Learn more about Maggie Kuhn by reading her provocative autobiography, No Stone Unturned: The Life and Times of Maggie Kuhn, written with Christina Long and Laura Quinn.
For a look at quite a different person, pick up the biography by Fran Grace, Carry A. Nation: Retelling the Life. Ms. Nation changed the spelling of her first name and retained her second husband’s surname after they were divorced, to indicate what she believed to be her God-given role: to “carry a nation.” My previous knowledge of Carry Nation was shallow—I just knew she destroyed many saloons with a hatchet in the cause of temperance. But when I learned that she started her "hatchetation" at age 54, I examined this rather scholarly, yet fascinating biography.
Carry Amelia Moore was born in 1846 in Kentucky, and later lived in Missouri, Texas, Kansas, and the Oklahoma Territory. Hand-in-hand with industrial growth and expansion, saloons and other liquor-serving establishments were springing up everywhere in the Midwest during her childhood. Carry’s first husband died of alcoholism shortly after they were married and she observed the sad plight of many as a result of alcohol abuse, including her own daughter, who had an alcoholic, abusive husband. Carry had early departed from the orthodox Christianity of her youth and adopted an eclectic, emotional and “spirit-filled” system of religious belief and practice. Tireless, fearless, and compassionate, she started preaching and soon became involved with the Women’s Christian Temperance Union.
But the turning point came in 1900 when Carry, now Mrs. Nation, destroyed three saloons in Kiowa, Kansas with unattended billiard balls and cue sticks, and brickbats she had brought from home. After the outcry died down, she made her way to Wichita for a spectacular smashing of a hotel bar. Upon her release from jail for this act, she soon picked up the hatchet that became her trademark for the rest of her energetic endeavors. Although her detractors were many and vociferous, her army of followers and co-smashers was at least as ardent.

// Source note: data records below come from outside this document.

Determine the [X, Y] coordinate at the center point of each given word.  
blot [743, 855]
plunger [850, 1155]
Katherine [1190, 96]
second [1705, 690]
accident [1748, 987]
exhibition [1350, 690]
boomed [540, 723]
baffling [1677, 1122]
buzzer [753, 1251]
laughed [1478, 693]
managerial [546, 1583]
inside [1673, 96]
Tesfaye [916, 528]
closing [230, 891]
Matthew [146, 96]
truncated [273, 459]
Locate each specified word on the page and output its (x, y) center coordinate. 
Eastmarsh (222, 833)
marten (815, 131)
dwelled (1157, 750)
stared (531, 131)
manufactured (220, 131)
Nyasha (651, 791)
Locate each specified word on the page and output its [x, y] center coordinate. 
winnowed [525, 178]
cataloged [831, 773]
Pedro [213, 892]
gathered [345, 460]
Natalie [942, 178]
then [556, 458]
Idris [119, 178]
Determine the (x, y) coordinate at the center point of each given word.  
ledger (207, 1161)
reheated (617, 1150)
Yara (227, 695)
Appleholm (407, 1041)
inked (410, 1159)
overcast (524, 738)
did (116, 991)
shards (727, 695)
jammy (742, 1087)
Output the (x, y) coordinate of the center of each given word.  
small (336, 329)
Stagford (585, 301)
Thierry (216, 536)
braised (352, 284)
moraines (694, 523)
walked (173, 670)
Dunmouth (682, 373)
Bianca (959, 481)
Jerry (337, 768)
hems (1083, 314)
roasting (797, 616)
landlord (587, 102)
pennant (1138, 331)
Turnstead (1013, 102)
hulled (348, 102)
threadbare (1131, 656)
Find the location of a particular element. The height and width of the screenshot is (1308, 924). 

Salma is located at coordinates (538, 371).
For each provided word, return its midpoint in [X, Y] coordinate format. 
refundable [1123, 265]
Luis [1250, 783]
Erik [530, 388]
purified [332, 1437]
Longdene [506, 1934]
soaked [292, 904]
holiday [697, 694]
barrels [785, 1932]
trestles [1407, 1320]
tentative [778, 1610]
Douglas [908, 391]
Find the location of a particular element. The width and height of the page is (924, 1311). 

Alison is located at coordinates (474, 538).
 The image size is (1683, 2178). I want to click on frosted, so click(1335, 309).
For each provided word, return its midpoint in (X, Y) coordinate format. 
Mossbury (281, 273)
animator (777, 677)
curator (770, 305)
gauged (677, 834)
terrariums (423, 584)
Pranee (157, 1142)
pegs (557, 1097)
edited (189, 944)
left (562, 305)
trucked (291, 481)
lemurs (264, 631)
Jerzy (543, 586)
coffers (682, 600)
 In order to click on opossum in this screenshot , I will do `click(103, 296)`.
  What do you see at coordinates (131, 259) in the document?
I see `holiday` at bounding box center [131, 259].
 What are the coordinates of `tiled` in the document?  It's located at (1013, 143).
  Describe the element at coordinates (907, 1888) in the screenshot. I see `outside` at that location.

All in all, I found Carry Nation a far more likable woman than I had thought I would. No-one can deny her strong principles and courage, but she also showed great empathy and capacity for self-sacrifice. The women of Hatchet Hall, a type of settlement house she established primarily for battered women, said that whenever Mrs. Nation was in the house it was full of fun, good conversation, and bountiful, tasty food, often prepared by Carry herself.
These are just a few of the fascinating women I’ve enjoyed reading about lately. Though Women’s History Month is drawing to a close, I urge you to read a few biographies of the women who have helped to make this world a better place.